West Virginia Press Association
CHESTER, W.Va. — Contractors Modjeski & Masters are designing plans for permanent repairs to the Jennings Randolph Bridge in Chester, as West Virginia Division of Highways (WVDOH) bridge engineers prepare to reopen the span.
The bridge, which carries US 33 across the Ohio River between Chester, West Virginia, and East Liverpool, Ohio, was closed on Monday, December 11, 2023, after a federally mandated inspection discovered cracking in two welds on the steel bridge structure. The cracks were not visible to the naked eye, but the WVDOH, in an abundance of caution, decided to close the bridge to come up with a repair plan.
The two cracks were arrested using dogbone repairs performed by WVDOH bridge repair crews from Central Forces, or CenForce. In a dogbone repair, two holes are drilled parallel to one another below and above the crack, then the holes are connected with a horizontal cut through the steel.
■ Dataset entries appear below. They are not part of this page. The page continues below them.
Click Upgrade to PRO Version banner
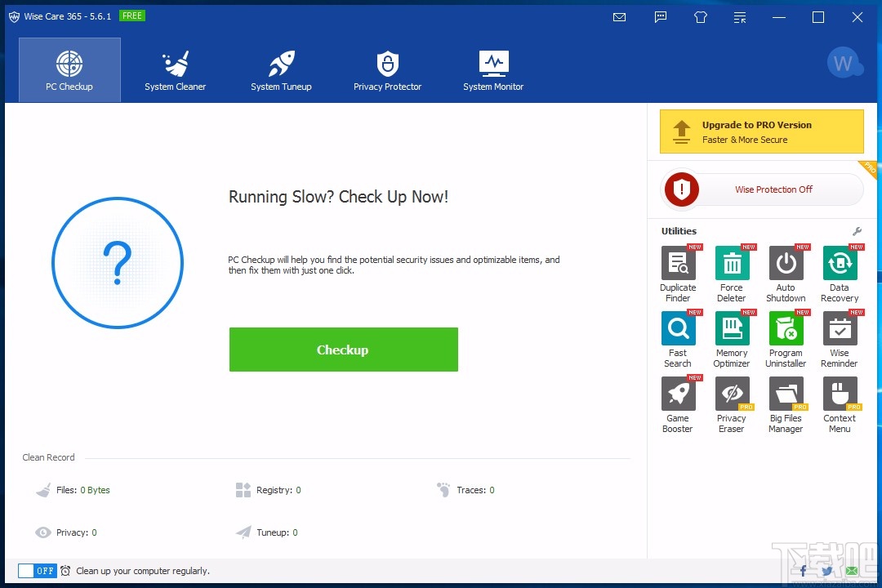 click(761, 132)
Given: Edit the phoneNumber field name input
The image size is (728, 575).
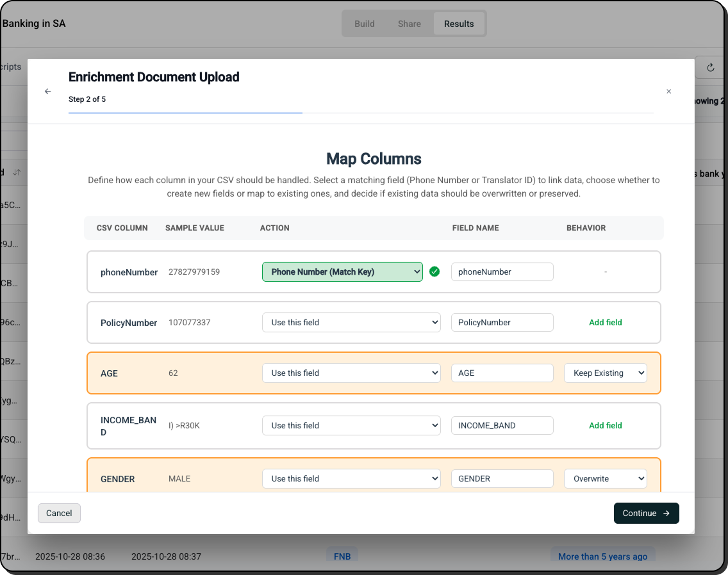Looking at the screenshot, I should [x=502, y=271].
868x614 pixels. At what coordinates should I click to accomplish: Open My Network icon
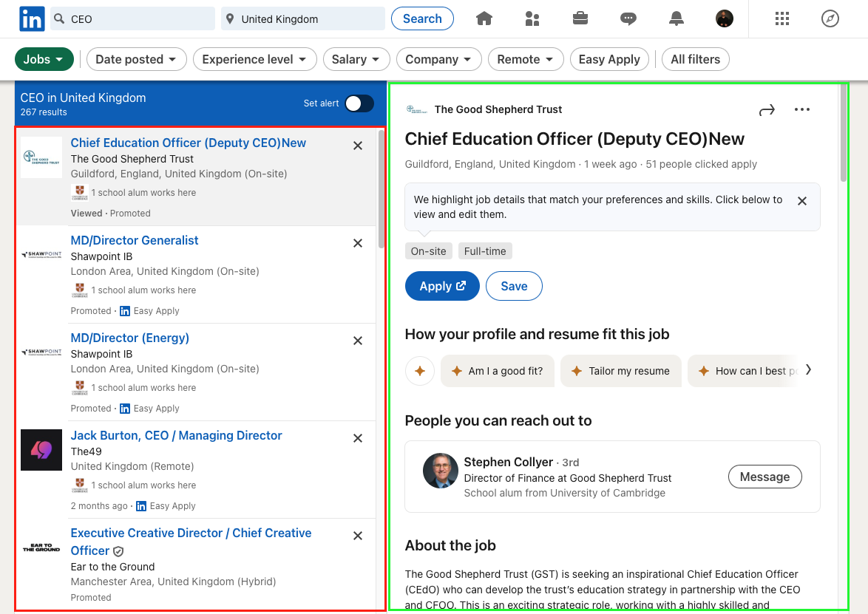532,18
The horizontal cut stops the crack from getting any bigger.
At the same time, Modjeski & Masters conducted additional inspections on the bridge to look for additional defects, while WVDOH bridge engineers continued evaluating the structure and planning for future repairs.
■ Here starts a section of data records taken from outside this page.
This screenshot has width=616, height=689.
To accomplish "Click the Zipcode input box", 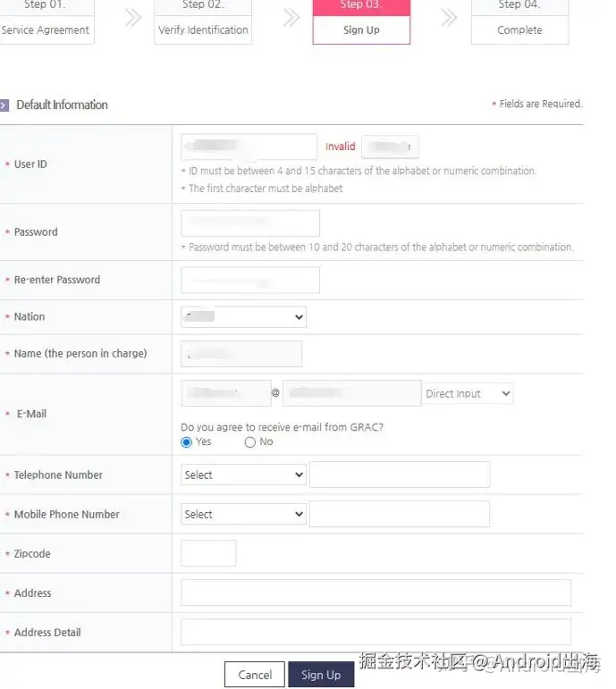I will coord(208,553).
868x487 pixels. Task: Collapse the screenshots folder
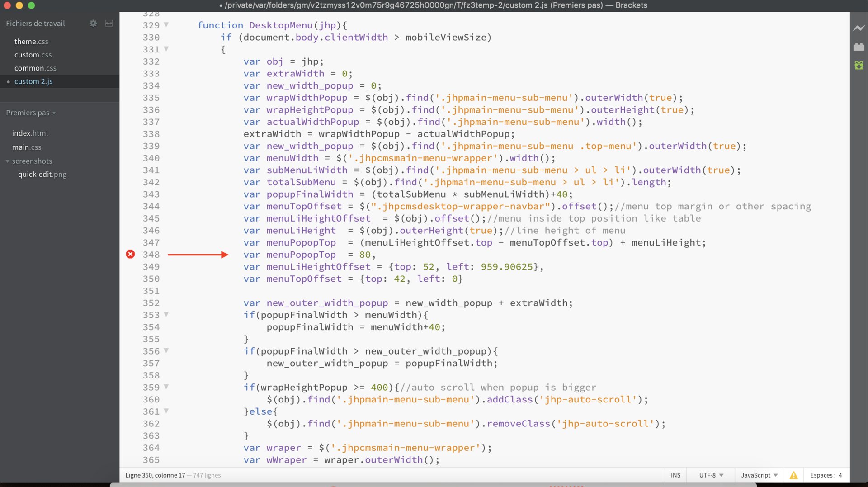click(x=8, y=161)
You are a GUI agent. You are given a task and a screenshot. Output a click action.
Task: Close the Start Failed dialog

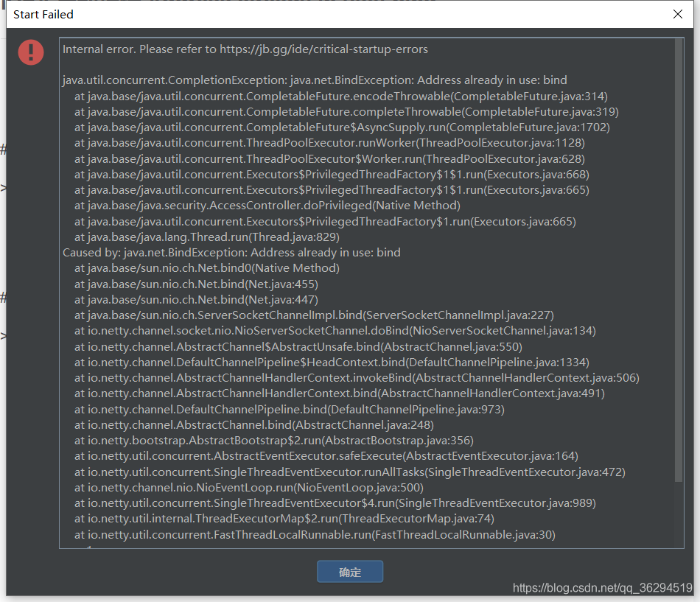point(678,14)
Crews from CenForce cut access holes into the steel bridge beams to allow contractors inside to inspect the welds from the inside out. WVDOH bridge engineers have been in constant communication with inspectors and contractors to determine the the best and fastest way to repair the bridge and reopen it to traffic.
The Jennings Randolph Bridge was built in 1977 using T-1 steel. At the time, welded T-1 steel was common in bridge construction, but it was later discovered that cracks could develop in the welds joining the beams. Cracks in T-1 steel welds led to the closure of the Interstate 64 Sherman Minton Bridge in Louisville, Kentucky, in 2011, and the Interstate 40 Hernando de Soto Bridge in Memphis in 2021.
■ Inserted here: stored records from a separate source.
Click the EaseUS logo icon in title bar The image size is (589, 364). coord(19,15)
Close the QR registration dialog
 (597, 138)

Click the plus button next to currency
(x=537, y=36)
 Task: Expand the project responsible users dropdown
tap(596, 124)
Welding codes were amended in the 1990s, and all T-1 steel was required to pass inspection before leaving the factory.
Recently, the federal government required specialized testing on all bridges made with T-1 steel. Special testing on bridges made with T-1 steel has since been conducted on bridges all over the United States.
It was during one of those tests that a few cracks were identified in welds on the Jennings Randolph Bridge. Because the cracks could cause safety issues in the future, the WVDOH shut the bridge down to repair the cracks.
Modjeski & Masters completed their final inspection, completing the specialized testing, on Friday, December 22, 2023.
Modjeski & Masters identified 18 additional internal defects on welds on the bridge. Seven of those will be arrested with dogbone repairs, while the other 11 will be repaired by drilling out the bad portions of the welds.
The WVDOH has called in contractors Triton Construction Inc. to complete repairs on the bridge. Triton is currently gathering materials and equipment to start the job.
Once those permanent repairs are made the bridge will reopen to traffic.